Vectorized FlashAttention with Low-cost Exponential Computation in RISC-V Vector Processors
This work addresses the computational bottleneck of attention operations in AI models for hardware developers, though it is incremental as it builds on the existing FlashAttention algorithm.
This paper tackles the acceleration of attention kernels in machine learning models by vectorizing the FlashAttention algorithm for RISC-V vector processors, using a low-cost exponential approximation to reduce computational complexity without custom instructions. Experimental results show significant performance gains in processing attention layers.

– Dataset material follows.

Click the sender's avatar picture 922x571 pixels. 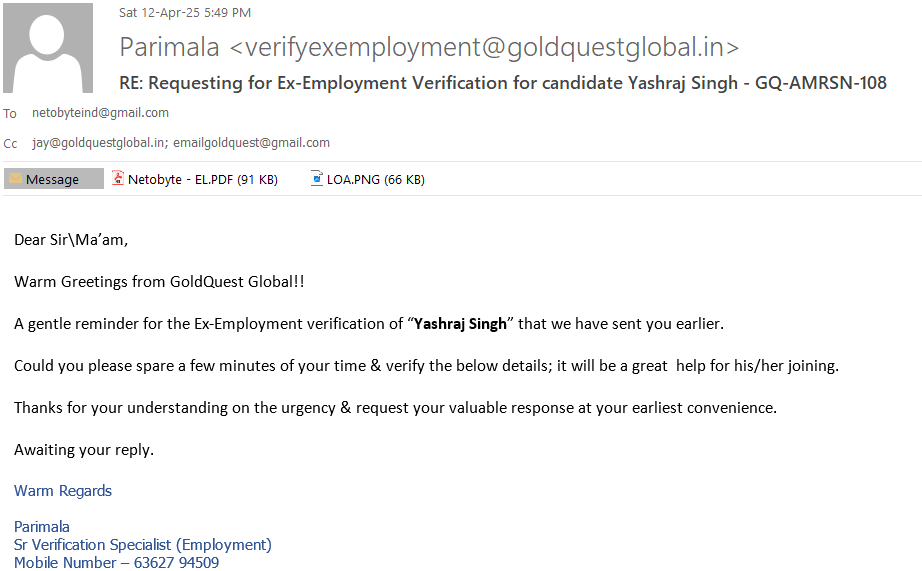(48, 48)
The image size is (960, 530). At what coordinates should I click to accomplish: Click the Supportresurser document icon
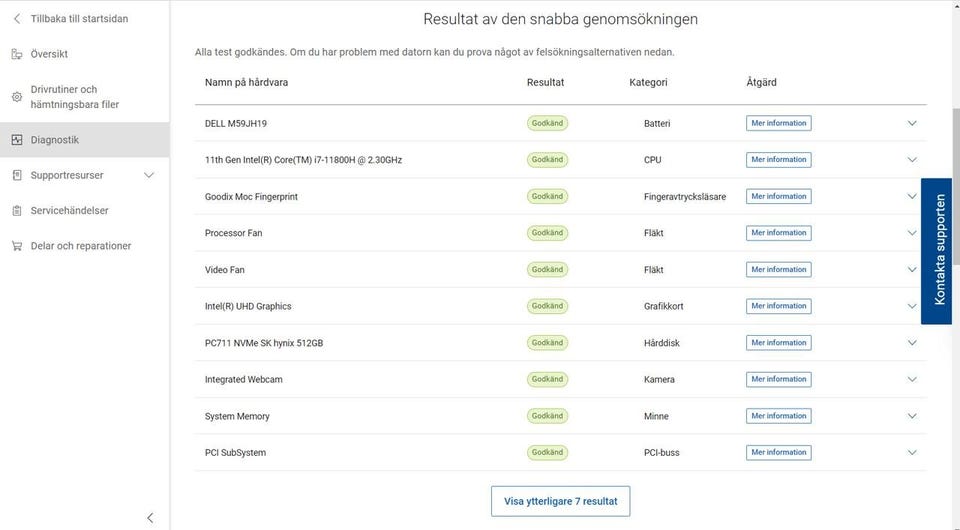[17, 175]

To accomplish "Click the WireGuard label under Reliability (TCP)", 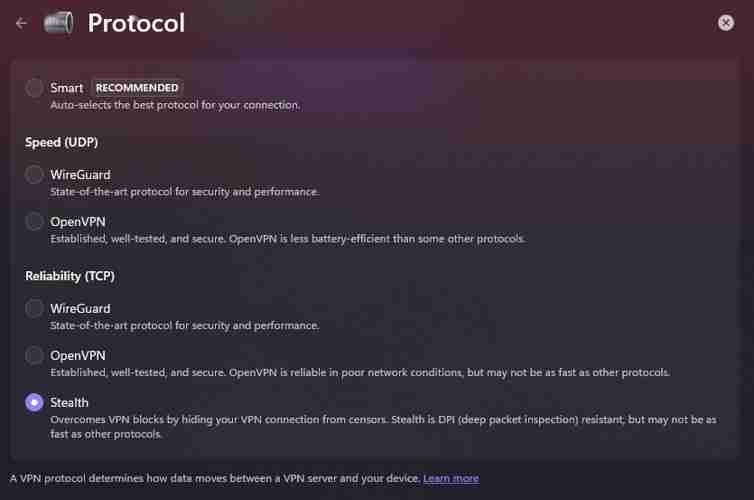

Attention is a core operation in numerous machine learning and artificial intelligence models. This work focuses on the acceleration of attention kernel using FlashAttention algorithm, in vector processors, particularly those based on the RISC-V instruction set architecture (ISA). This work represents the first effort to vectorize FlashAttention, minimizing scalar code and simplifying the computational complexity of evaluating exponentials needed by softmax used in attention. By utilizing a low-cost approximation for exponentials in floating-point arithmetic, we reduce the cost of computing the exponential function without the need to extend baseline vector ISA with new custom instructions. Also, appropriate tiling strategies are explored with the goal to improve memory locality. Experimental results highlight the scalability of our approach, demonstrating significant performance gains with the vectorized implementations when processing attention layers in practical applications.